Je m'étire dans mon lit en soupirant. Je suis tombée comme une masse, hier soir. Faut dire que gérer la cuisine seule n'a pas été une mince affaire. Je ne tiendrai jamais le rythme plus de quelques jours. Encore, si le restaurant faisait moins de couverts, ce serait envisageable, mais là... Je sais que mon père avait pour projet d'embaucher deux autres serveurs, avant son décès, et il en avait les moyens. Aujourd'hui, je suis entre les deux. Je ne peux pas me permettre deux serveurs de plus, mais je ne suis pas non plus dans la panade totale. Là, on tourne juste ce qu'il faut pour nous quatre.

Sonia et Alexei ont été géniaux hier. Sans eux, je ne m'en serais jamais sortie. Sonia a pris en charge plus de tables, et Alex m'a aidé au dressage. Il est doué de ses mains, vraiment. Et observateur, parce qu'il a pu dresser comme je le faisais, et comme le faisait mon père à l'époque.

Ce matin, pas le temps pour du Yoga ou une baignade, j'ai trop traîné au lit, mais j'avais besoin de reposer mon corps.

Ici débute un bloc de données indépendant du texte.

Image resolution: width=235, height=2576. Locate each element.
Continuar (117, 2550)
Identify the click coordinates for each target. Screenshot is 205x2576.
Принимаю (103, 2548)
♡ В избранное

Tenir un restaurant, de sa compta à sa cuisine, c'est tout simplement épuisant. Je me demande comment faisait mon père, d'autant plus que les galères s'enchaînent, encore et encore. Paul va bien, mais ça ne change rien au fait que je ne pourrai pas compter sur lui avant plusieurs mois. Reprendre la pâtisserie me fait plaisir, mais j'ai un mauvais pressentiment quant au nouveau chef. Hervé doit déjà regretter de m'avoir trouvé Alexei, alors je l'imagine bien me fourrer dans les pattes un vieux cuistot têtu, ou un petit jeune encore en formation ou à peine sorti de l'école.

Quand je me décide enfin à me lever, je gagne la cuisine et me fais couler un café avant d'allumer la radio, pas trop fort, et de filer à la salle de bain pour une bonne douche. Je sursaute en y découvrant Alexei, en boxer, en train de se brosser les dents.

— Oh pardon, je ne t'avais pas entendu, m'excusé-je en tirant maladroitement sur mon débardeur.

— Bonjour ! Tu as de la chance, je viens de repasser mon boxer après ma douche. Tu vas bien ?

De la chance ? Tu parles... Je n'aurais pas dit non à un étalage de la marchandise. Merde, il faut définitivement que je calme ces foutues hormones, j'ai bien d'autres chats à fouetter. Fouetter... Non, pas mon truc, mais ce petit cul affriolant me donne bien des idées.

— Oui oui, j'ai récupéré de ma journée d'hier, dis-je en me secouant mentalement. Je n'ai pas eu le temps de dire ouf que je devais ronfler. Et toi ?

— Tu n'as pas ronflé quand tu as passé la nuit avec moi, me répond-il en me matant sans retenue alors que mes tétons se dressent sous mon débardeur. Moi, je vais bien. Prêt à rencontrer le nouveau chef.

— Je le sens pas, soupiré-je en le rejoignant près du lavabo pour récupérer ma brosse à dents. Hervé va me coller un connard ou un incompétent, j'en suis certaine. Il ne veut pas m'aider, il veut récupérer le restau... Enfin, j'en sais rien... C'est lui qui t'a conduit ici et tu m'es d'une grande aide, je ne sais plus quoi penser.

— Je fais ce pour quoi je suis payé, c'est tout, me répond-il doucement en détournant son regard, peut-être gêné de notre proximité.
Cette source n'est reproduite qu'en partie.